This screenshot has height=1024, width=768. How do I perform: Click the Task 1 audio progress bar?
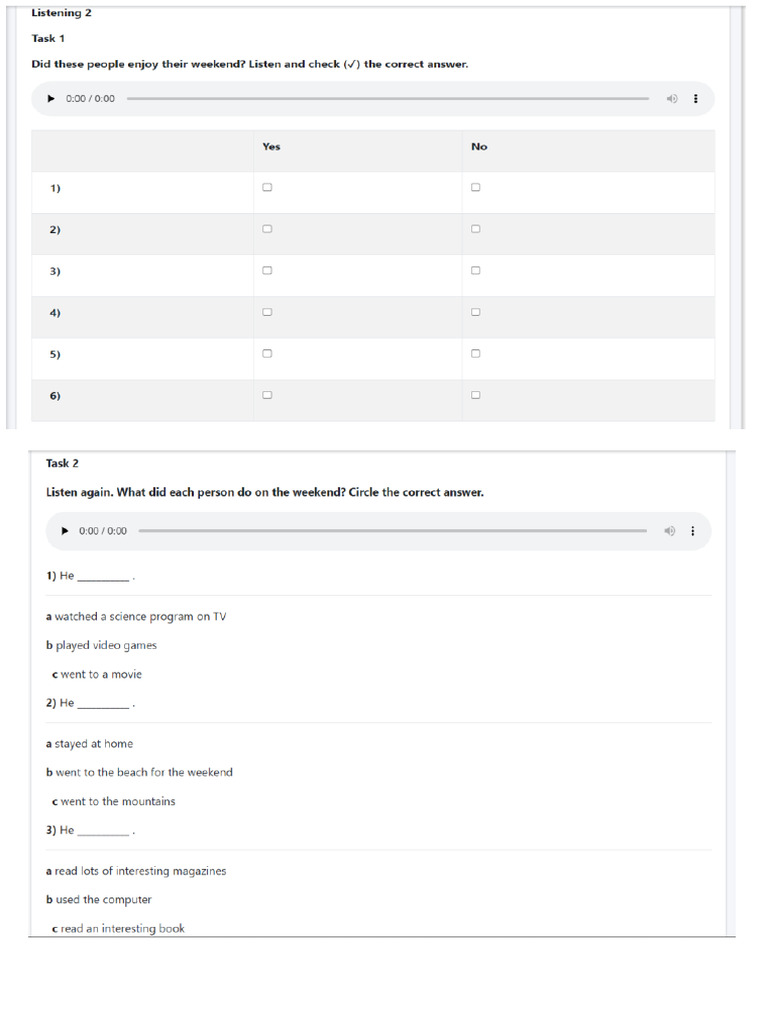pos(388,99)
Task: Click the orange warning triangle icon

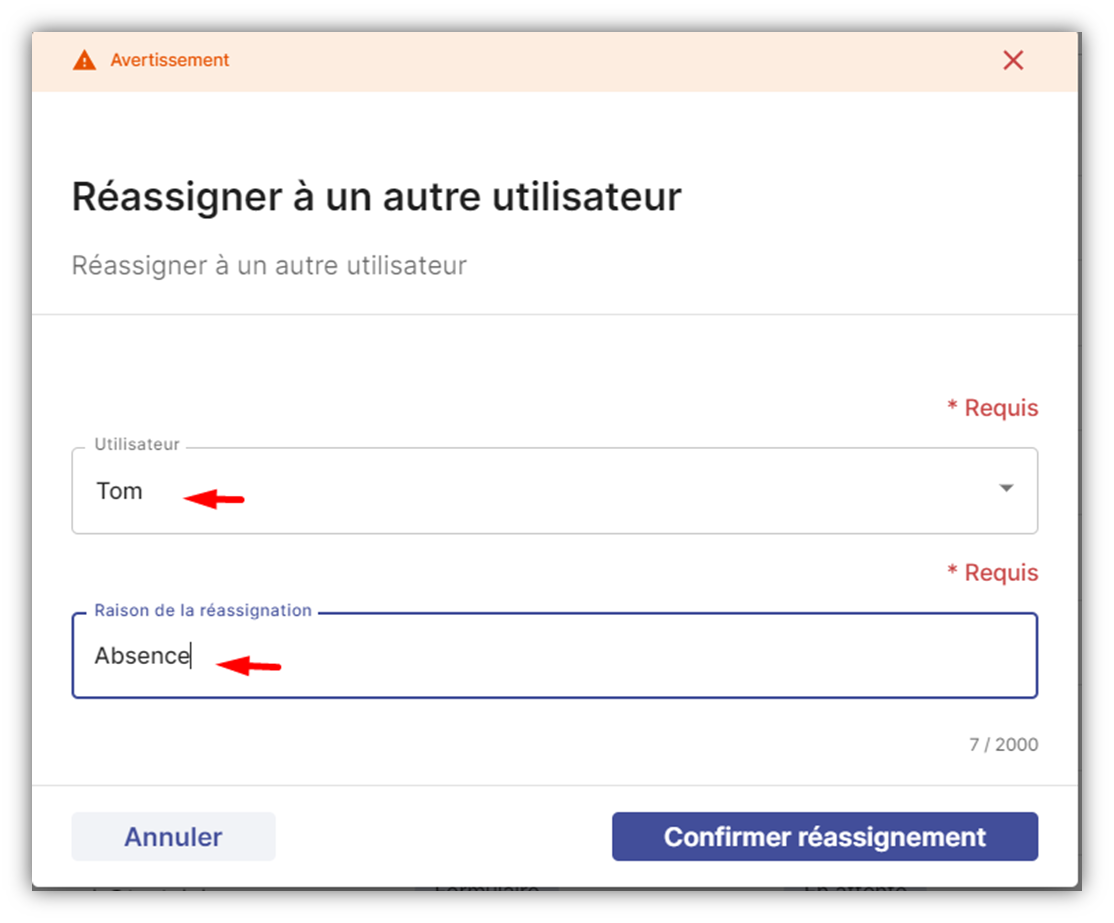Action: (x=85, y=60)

────────────────

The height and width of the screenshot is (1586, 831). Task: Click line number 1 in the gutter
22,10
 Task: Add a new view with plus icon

────────────────

YOUR OBJECTIVE ->
Your task is to retype the entries verbatim, starting with the line that holds "The height and" and stopping after the line that holds "Task: Add a new view with plus icon".

THE COMPLETED TASK ->
The height and width of the screenshot is (1586, 831). Task: Click line number 1 in the gutter
22,10
 Task: Add a new view with plus icon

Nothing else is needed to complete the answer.